For each line of the data below, copy it if it holds the word "Clothing".

(Stored data entries)
▼
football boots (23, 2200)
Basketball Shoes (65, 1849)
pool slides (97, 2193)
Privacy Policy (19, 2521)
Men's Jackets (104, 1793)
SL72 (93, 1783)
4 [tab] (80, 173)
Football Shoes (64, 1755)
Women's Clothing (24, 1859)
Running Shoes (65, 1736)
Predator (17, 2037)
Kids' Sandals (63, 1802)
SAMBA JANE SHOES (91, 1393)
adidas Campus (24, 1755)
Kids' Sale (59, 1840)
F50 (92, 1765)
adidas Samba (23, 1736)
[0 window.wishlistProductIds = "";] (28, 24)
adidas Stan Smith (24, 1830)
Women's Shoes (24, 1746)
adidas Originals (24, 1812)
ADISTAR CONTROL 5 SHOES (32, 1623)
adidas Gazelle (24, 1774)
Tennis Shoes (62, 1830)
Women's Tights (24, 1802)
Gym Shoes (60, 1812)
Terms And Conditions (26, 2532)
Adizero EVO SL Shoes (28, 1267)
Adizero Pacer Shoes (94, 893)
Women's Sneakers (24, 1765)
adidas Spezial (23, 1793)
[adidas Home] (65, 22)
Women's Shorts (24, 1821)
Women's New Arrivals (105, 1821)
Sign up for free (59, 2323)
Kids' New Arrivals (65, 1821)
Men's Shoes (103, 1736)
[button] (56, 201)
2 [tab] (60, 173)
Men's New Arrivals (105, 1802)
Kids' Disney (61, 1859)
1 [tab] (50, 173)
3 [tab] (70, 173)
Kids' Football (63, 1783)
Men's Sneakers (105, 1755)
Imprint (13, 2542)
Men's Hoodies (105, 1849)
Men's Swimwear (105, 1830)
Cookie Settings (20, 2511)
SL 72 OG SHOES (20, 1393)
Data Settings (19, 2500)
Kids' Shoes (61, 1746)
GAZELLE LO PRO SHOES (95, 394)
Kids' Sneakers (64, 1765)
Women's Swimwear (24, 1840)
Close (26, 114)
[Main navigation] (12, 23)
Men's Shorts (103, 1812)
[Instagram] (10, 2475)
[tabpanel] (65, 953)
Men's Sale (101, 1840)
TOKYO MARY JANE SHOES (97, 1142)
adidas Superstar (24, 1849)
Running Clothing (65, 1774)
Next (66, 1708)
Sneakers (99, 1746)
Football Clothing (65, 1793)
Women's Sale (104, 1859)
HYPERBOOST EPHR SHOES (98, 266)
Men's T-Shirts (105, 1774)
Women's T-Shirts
▲
#### [Written reply]
Women's Clothing (24, 1859)
Running Clothing (65, 1774)
Football Clothing (65, 1793)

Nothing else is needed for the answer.